Correlations in the AllRecipes Database
Explanation
This is a tool to visualize the correlations between ingredients in the AllRecipes database. I was inspired to make this by this Reddit post. It generates a correlation matrix between the selected ingredients and then displays it as a heatmap. The color of each cell represents the correlation factor between the two ingredients.
How it was made
I first took the dataset from this
internet archive
that contains about 71,000 recipes scraped from AllRecipes.

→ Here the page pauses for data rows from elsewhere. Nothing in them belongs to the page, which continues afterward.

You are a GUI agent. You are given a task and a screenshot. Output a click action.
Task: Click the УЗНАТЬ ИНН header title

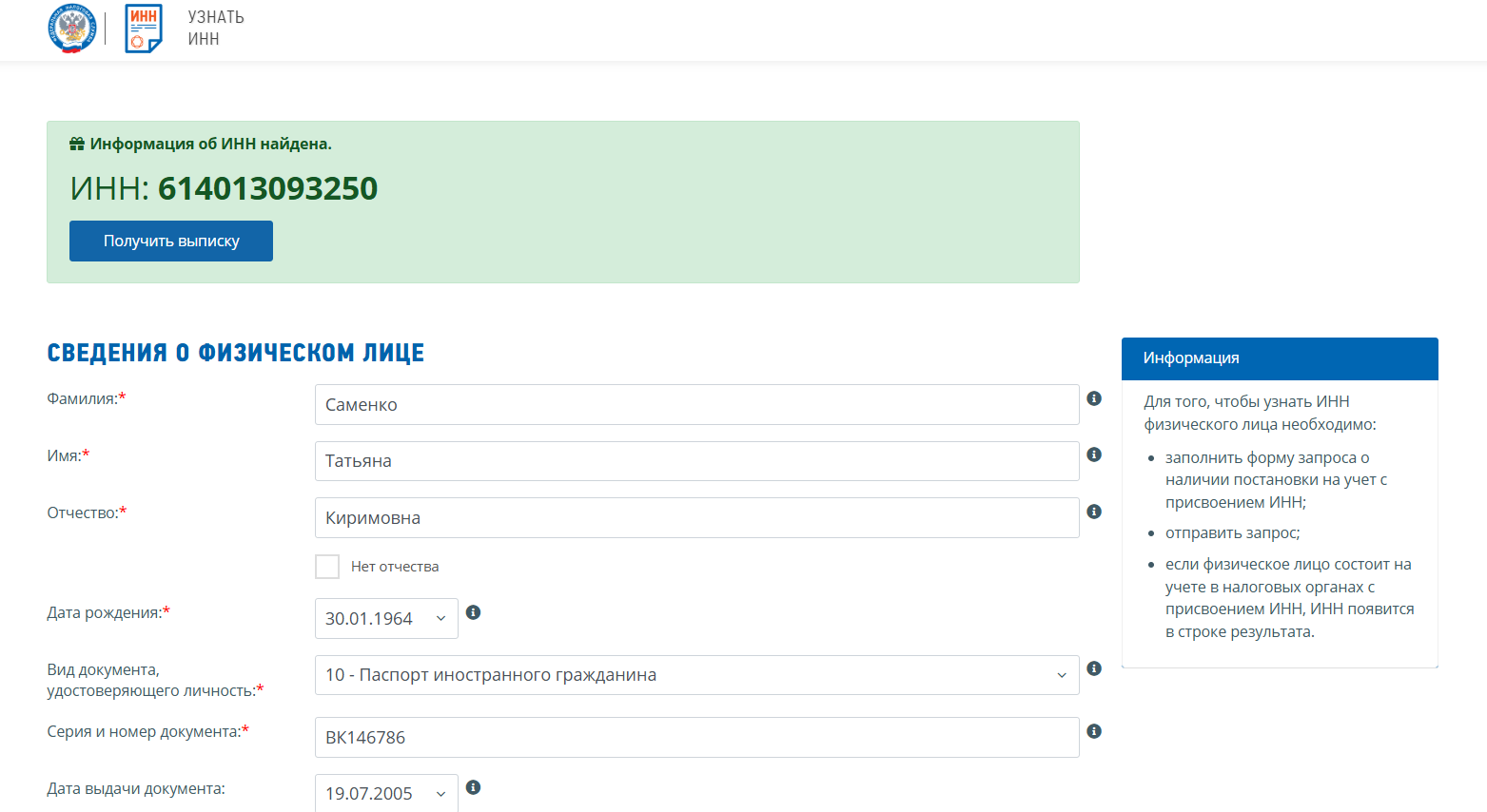[x=216, y=29]
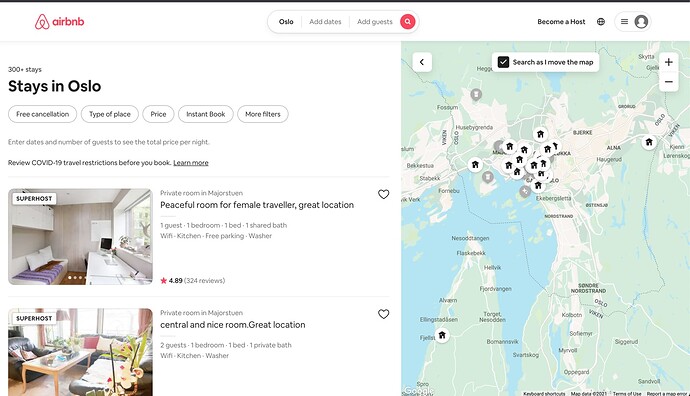Click the Airbnb logo
The image size is (690, 396).
[59, 22]
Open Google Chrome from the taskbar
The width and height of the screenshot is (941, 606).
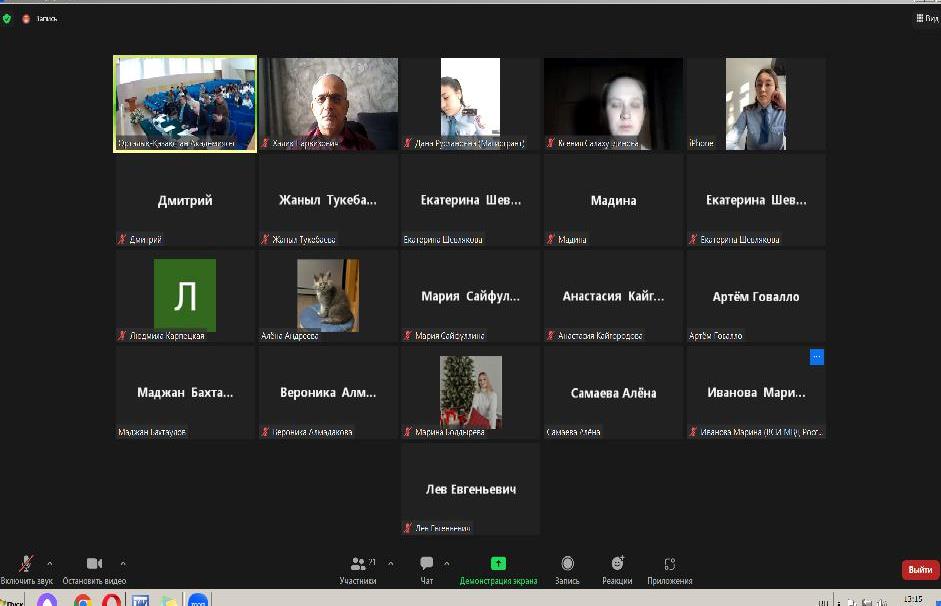click(x=82, y=600)
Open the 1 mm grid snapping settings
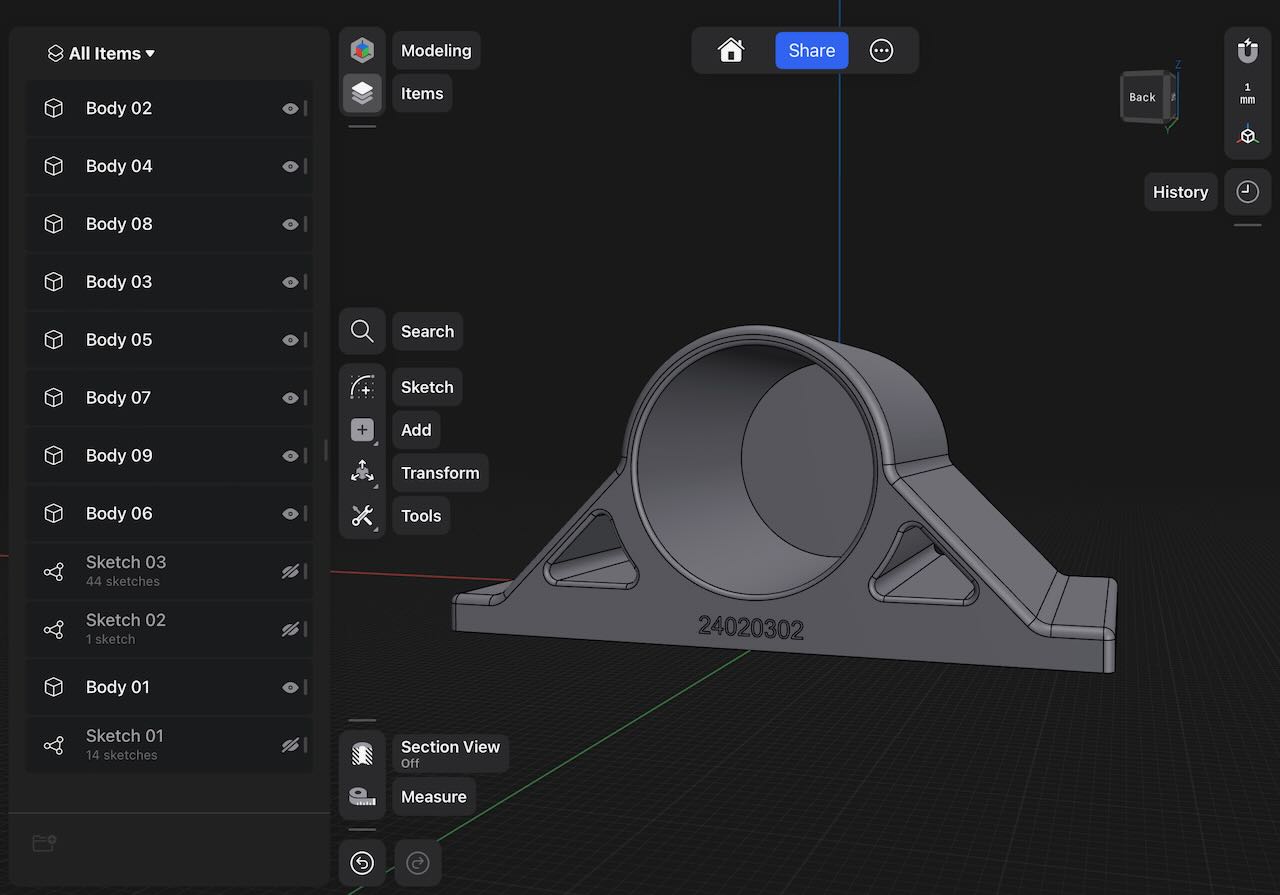The height and width of the screenshot is (895, 1280). tap(1247, 94)
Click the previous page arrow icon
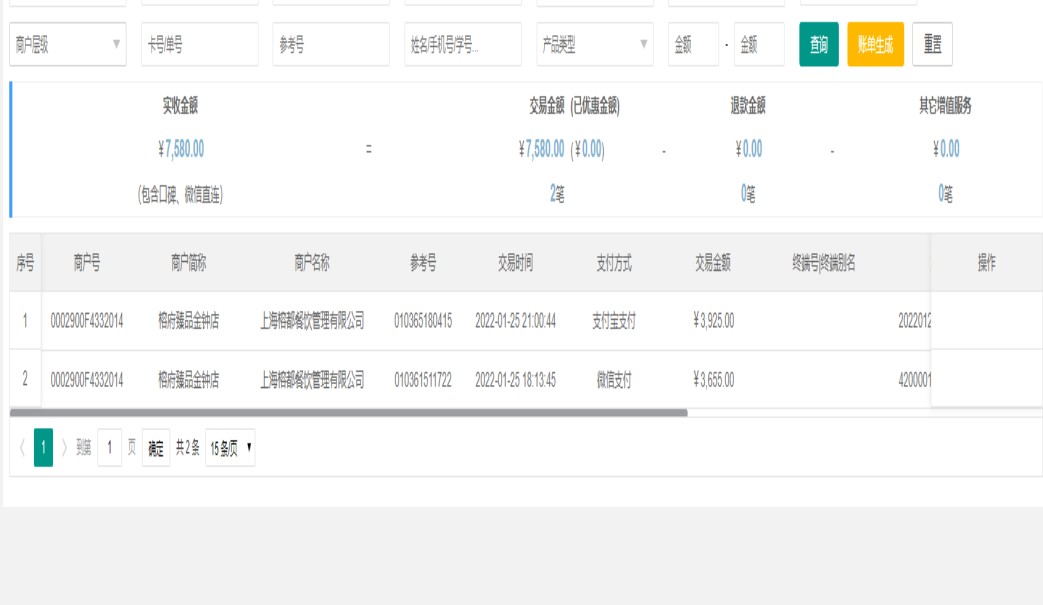Viewport: 1043px width, 605px height. (22, 449)
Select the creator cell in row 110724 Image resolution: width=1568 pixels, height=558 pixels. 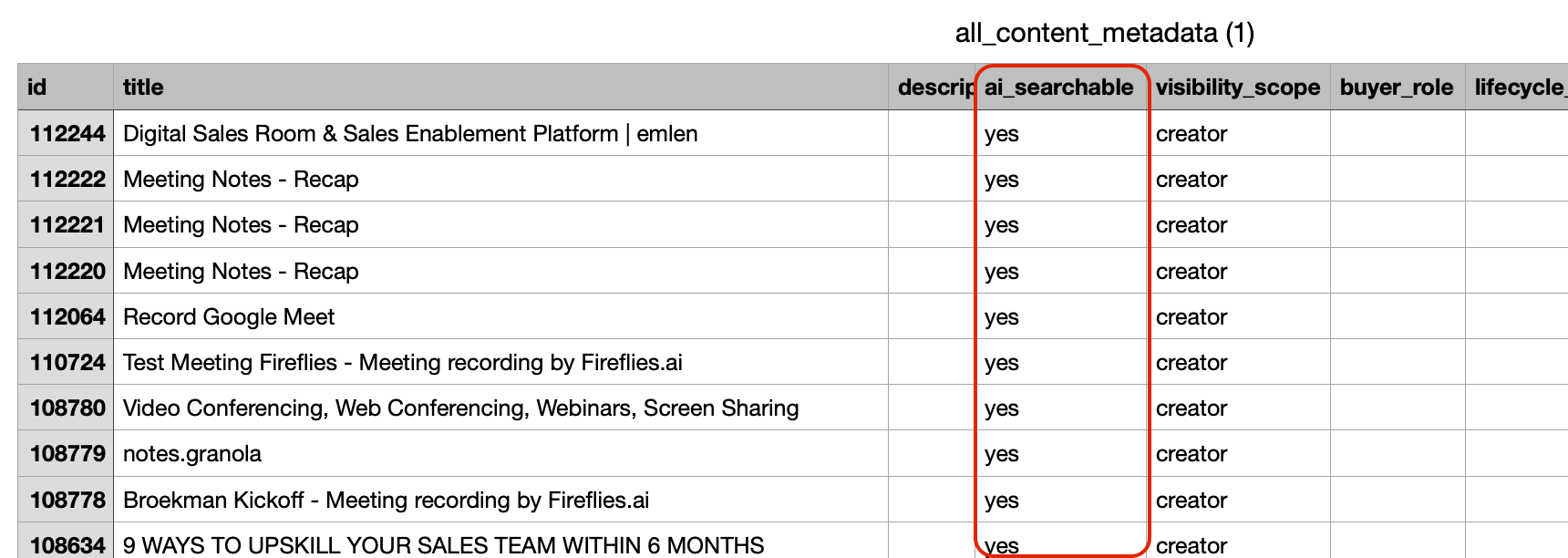(x=1191, y=363)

And wrote a python script that parsed the dataset and loaded
it into a json file that contains only the relevant
information (recipe name, ingredients, category, rating).
Then I downloaded
a text file
containing a list of bunch of ingredients. However that list
contained a lot of junk items (like ingredients that
contained measurements), so I make another python script
that removed those items.
The recipes dataset's ingredients were written like "1 cup
of flour", so I needed to just isolate the ingredient's
name. I found a
python library
that could do that, but it wasn't perfect. So after running
the ingredients through that, the python script looks
through the list of ingredients, and the largest item from
that list that is a substring of the ingredient, becomes the
ingredient. After running this I had a list of recipes, and
their ingredients.
To calculate the correlation matrix, I wrote a javascript
function (so it could be hosted on a static website) that
takes in a list of ingredients, and a category (if you want
to only look at a certain category of recipes), and then
calculates the correlation matrix.
Then I wrote a javascript function that takes in the
correlation matrix, and generates an image that represents
it.
Finally I wrote this webpage to display the image, and allow
the user to select the ingredients they want to analyze.
Limitations
The dataset is not perfect, and there are some issues I could see with it. The primary issue is that the data is fairly western focused, so the correlations will reflect that.